◆ **SUPPLIED PASSAGE**:
- - - -

Travis Kowalski isn’t afraid to make his opinion known.
That’s why the coach has never tried to paint a rosy picture for his Holmen High School football players amid the COVID-19 pandemic.
Does he want them to be able to play? Of course. On that, he has never wavered.
He’d like nothing more than to march forward immediately with a team that has finished the MVC season with a winning record 11 years in a row. But Kowalski has also been careful not to make any guarantees about what kind of season this could be for the Vikings.
“They know I am a realist,” Kowalski said of his players. “They were super-excited the first day of practice, and they were super-excited last week when we got into pads. They really want to play, and I feel bad for the situation they are in.
“But I don’t blow smoke at anyone. We knew COVID would catch up to the program at some point in time. The chances of us being shut down at some point in the season has always been real.”
That time for Holmen is now.
So instead of hitting the practice field this week, the Vikings re-entered the world of virtual exchange — alongside the rest of the school district — with coaches as they try to get ready for a possible game at Sparta on Oct. 2.

- - - -

◆ **EXERCISE DESCRIPTION**:
Print the Holmen football passage verbatim from "Travis Kowalski isn’t" to "the COVID-19 pandemic.".

◆ **DATA EXCERPT**:
- - - -

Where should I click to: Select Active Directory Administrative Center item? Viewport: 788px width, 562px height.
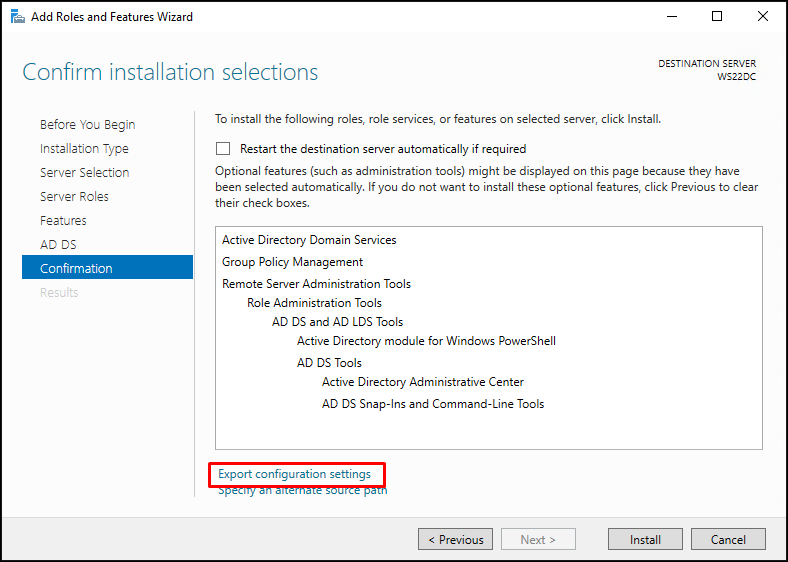point(423,382)
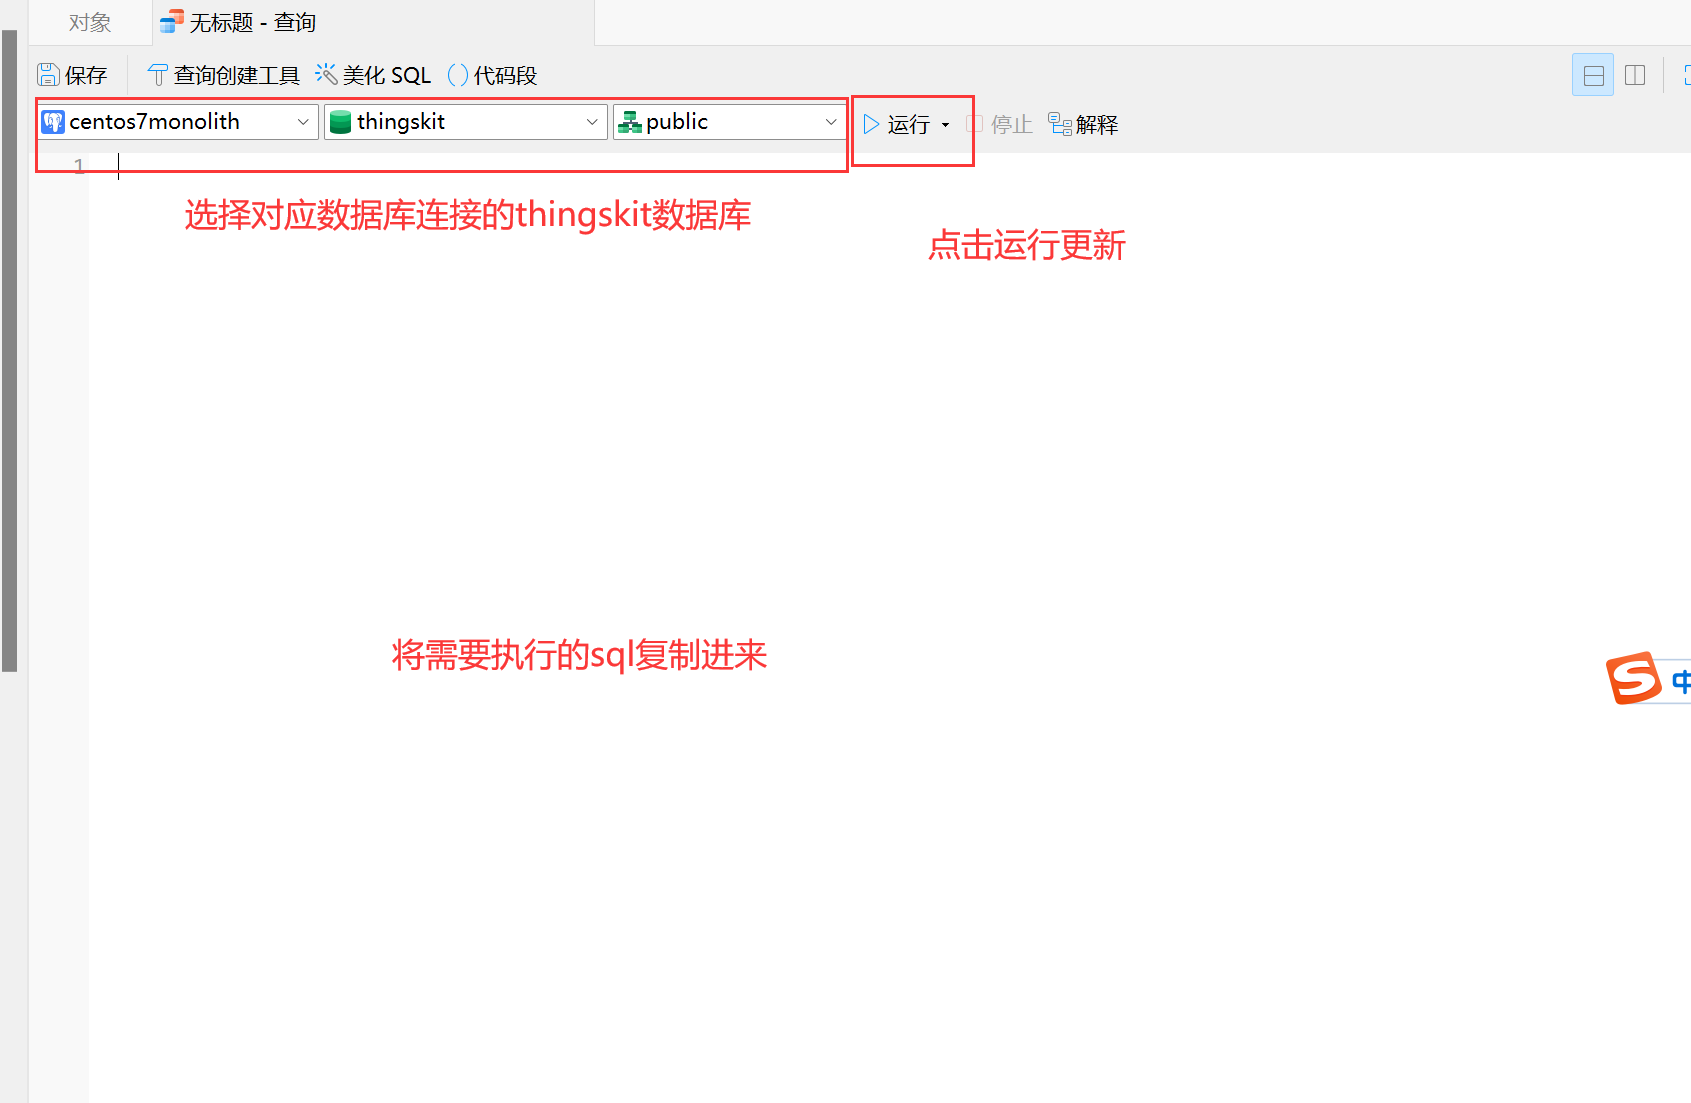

- - - -

◆ **SOLUTION TO THIS TASK**:
Travis Kowalski isn’t afraid to make his opinion known.
That’s why the coach has never tried to paint a rosy picture for his Holmen High School football players amid the COVID-19 pandemic.